Si, dans ce même esprit, Beethoven avait privilégié dans son Septuor un ton mélodieux et un langage fluide à d’éventuelles innovations, l’auteur de l’Octuor se permet d’aller un peu plus loin que son aîné : Schubert bâtit dès l’introduction lente un édifice complexe, à la luminosité harmonique changeante, qui amène très progressivement le motif principal de l’Allegro à venir – un rythme pointé qui reviendra régulièrement dans toute l’œuvre. Dans la partie vive du premier mouvement, Schubert opte ensuite pour une forme relativement traditionnelle qui repose sur deux idées fortes : un thème volontaire qui sonne la charge dès les premières notes de l’Allegro, et un chant balancé de la clarinette qui oscille d’une octave à l’autre un peu plus loin. Ce principe simple ne masque cependant pas les subtilités que Schubert sème dans son récit, tel le vertigineux changement de ton au début des péripéties centrales ou l’inattendu rappel de l’introduction avant le retour du premier thème.

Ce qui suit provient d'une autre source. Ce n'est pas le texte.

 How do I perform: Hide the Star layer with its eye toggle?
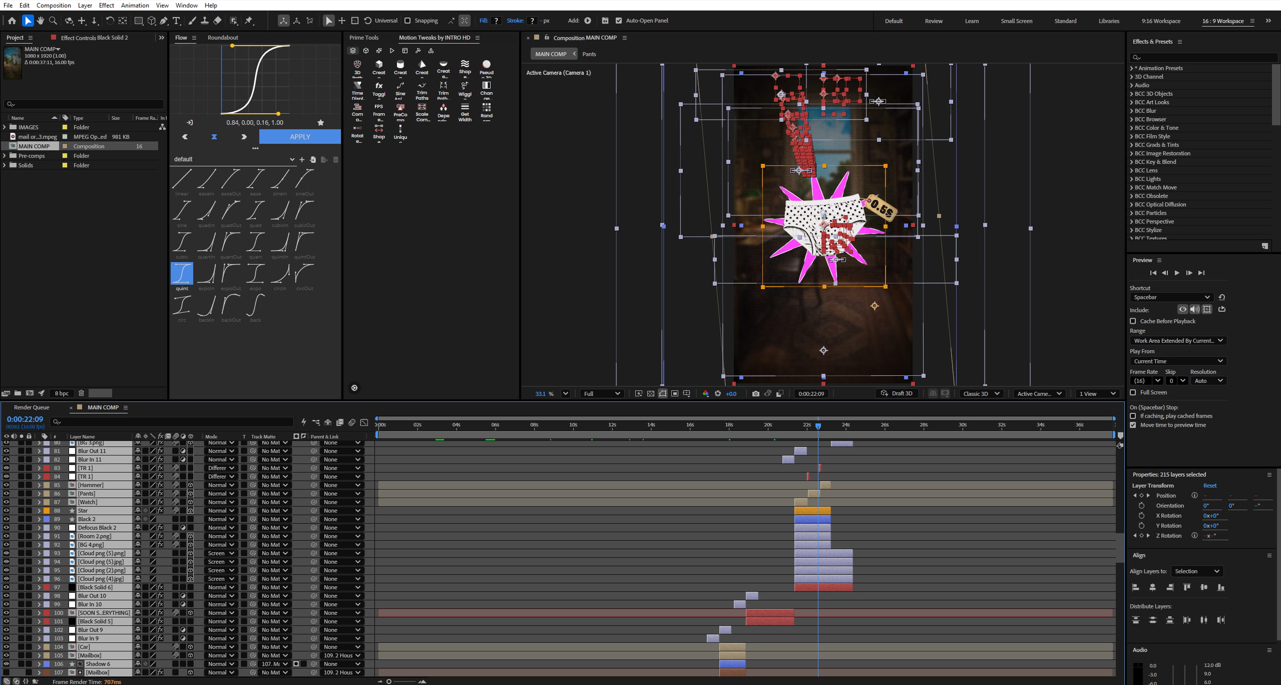(x=7, y=510)
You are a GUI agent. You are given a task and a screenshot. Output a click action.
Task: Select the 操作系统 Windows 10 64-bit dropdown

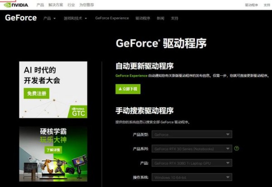192,177
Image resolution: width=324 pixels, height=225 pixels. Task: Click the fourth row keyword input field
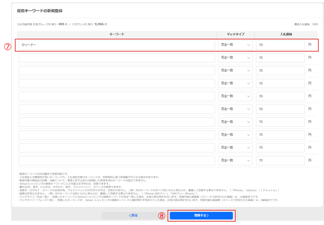117,84
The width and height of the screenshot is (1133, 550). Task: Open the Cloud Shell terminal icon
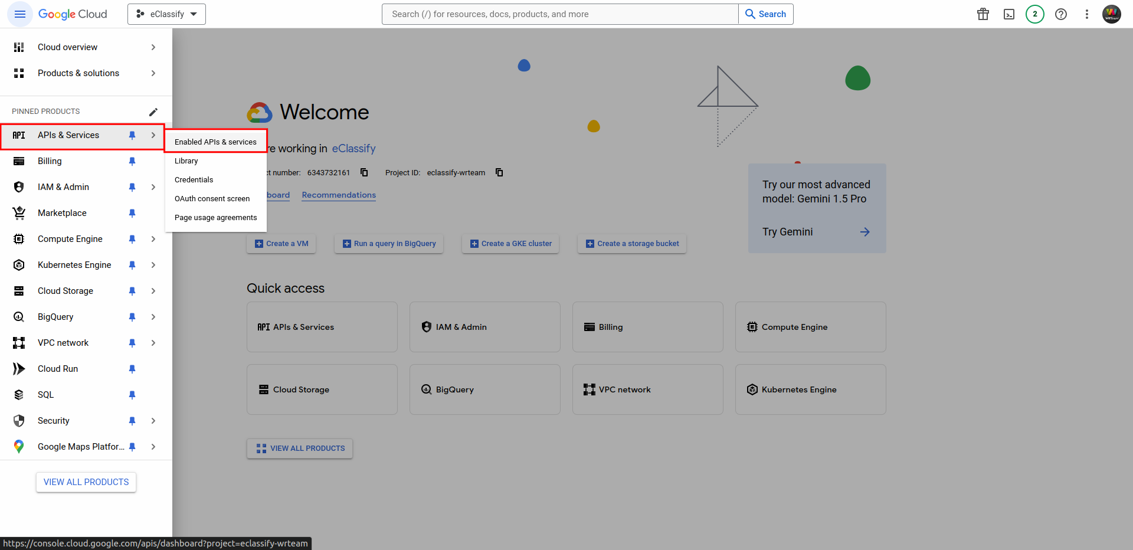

Alors que le deuxième mouvement consiste essentiellement en une splendide rêverie de clarinette que le comte Troyer dut apprécier, l’autre mouvement lent de l’œuvre (le quatrième) suit une forme en variations. Comme souvent chez Schubert, le compositeur reprend ici une mélodie qu’il avait écrite pour une œuvre antérieure, l’opéra Les Amis de Salamanque ; violon et clarinette entonnent ensemble le duo d’amour « Gelagert unterm hellen Dach » (Sous un toit lumineux). Les variations qui s’ensuivent ont pour principal objet de solliciter la virtuosité de chaque membre de l’octuor, Schubert aménageant une fin originale, très théâtrale, les instruments semblant quitter la scène sur la pointe des pieds. En alternance avec ces intermèdes lents, le compositeur place un scherzo très beethovénien qui martèle avec force le rythme pointé (3e mouvement) et un menuet plus rêveur que réellement dansant (5e mouvement). Schubert conclut comme le faisait Beethoven dans son Septuor, en faisant précéder le finale d’une introduction lente ; mais, cette fois encore, le compositeur de l’Octuor se montre plus audacieux, écrivant ici une page sauvage, dont l’extrême noirceur ne fait que mieux ressortir l’atmosphère de fête spectaculaire qui marque la fin de l’ouvrage.